Context-Inappropriate Capability

Medium
Confidence
96% confidence
Finding
The README gives concrete post-ban operational advice such as changing device, IP, and browser profile to 'cold start' a new account. Even if framed as compliance guidance, this meaningfully assists platform enforcement evasion and is unrelated to the stated local drafting-only purpose of the skill. In context, that makes the skill more dangerous because it moves beyond content assistance into account-survival tactics after sanctions.

Intent-Code Divergence

Medium
Confidence
91% confidence
Finding
The document explicitly tells the operator that the reply does not need AI-content labeling, while the skill metadata claims strict adherence to AI-content marking rules. Even if the author believes private messages/comments are outside a mandatory scope, embedding a categorical 'no labeling needed' instruction can lead users to rely on a potentially incorrect compliance interpretation and systematically omit disclosures.

Intent-Code Divergence

Medium
Confidence
91% confidence
Finding
Although the document explicitly says the module is not for bypassing AI detectors, it repeatedly ties rewriting to reduced detection risk, reduced 'AI味', and more human-looking output. That creates a practical detector-evasion playbook and may encourage users to conceal AI authorship despite the stated compliance language.

Intent-Code Divergence

Medium
Confidence
86% confidence
Finding
The file claims final outputs automatically append an AI disclosure and that users must not remove it, but the later workflow and examples omit that enforcement and present copy-ready rewritten text. This inconsistency can lead to undeclared AI-assisted content being produced or copied without the promised disclosure safeguard.

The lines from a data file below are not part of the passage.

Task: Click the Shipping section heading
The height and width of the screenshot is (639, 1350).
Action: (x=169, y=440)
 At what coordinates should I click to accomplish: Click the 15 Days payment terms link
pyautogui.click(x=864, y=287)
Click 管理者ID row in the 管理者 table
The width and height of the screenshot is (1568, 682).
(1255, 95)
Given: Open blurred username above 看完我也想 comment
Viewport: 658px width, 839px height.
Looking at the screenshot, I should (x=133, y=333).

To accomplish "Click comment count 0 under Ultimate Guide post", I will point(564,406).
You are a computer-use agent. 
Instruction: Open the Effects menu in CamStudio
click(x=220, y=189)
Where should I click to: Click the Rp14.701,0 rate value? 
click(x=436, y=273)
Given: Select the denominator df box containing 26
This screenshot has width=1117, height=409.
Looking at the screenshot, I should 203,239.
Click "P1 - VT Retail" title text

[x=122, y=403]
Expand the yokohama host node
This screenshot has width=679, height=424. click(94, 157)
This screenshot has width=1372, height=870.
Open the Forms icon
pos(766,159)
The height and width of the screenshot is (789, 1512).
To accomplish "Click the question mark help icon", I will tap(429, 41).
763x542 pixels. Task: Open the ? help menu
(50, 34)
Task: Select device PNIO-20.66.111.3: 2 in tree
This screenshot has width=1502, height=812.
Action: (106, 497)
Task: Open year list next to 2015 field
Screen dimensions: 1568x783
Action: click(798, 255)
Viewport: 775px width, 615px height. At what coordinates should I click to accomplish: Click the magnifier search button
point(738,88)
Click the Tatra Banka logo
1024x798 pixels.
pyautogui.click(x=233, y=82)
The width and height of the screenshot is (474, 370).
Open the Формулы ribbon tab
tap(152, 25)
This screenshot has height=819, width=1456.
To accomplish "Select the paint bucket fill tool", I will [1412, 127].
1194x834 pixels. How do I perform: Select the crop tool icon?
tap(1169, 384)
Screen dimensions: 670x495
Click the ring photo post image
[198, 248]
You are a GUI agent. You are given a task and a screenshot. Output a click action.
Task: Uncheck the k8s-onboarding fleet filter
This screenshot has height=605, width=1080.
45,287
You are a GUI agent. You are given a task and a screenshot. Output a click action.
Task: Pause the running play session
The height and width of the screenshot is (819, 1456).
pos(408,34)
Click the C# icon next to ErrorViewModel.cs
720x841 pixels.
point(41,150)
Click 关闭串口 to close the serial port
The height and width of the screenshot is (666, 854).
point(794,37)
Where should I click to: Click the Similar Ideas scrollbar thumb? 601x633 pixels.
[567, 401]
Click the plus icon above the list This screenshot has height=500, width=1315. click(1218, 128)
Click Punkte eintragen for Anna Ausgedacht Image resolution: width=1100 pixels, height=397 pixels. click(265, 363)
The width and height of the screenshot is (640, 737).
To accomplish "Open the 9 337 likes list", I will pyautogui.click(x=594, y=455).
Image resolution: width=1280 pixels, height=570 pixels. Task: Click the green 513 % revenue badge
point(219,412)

Description-Behavior Mismatch

Medium
Confidence
89% confidence
Finding
The broader skill positioning emphasizes compliant local drafting, but this module focuses on removing AI-writing signals and reducing platform detection-related risk. In context, that shifts the tool from neutral editing toward concealment of AI assistance, which undermines the claimed compliance model.

Natural-Language Policy Violations

Medium
Confidence
85% confidence
Finding
The feature description explicitly advertises making AI-written text 'more like a human wrote it.' Even though the README later disclaims bypass intent, this framing promotes concealment-oriented transformation that can be used to weaken provenance cues and frustrate platform or user expectations around AI-generated content. In a social-platform creator tool, that context increases risk because the rewritten output is intended for public posting.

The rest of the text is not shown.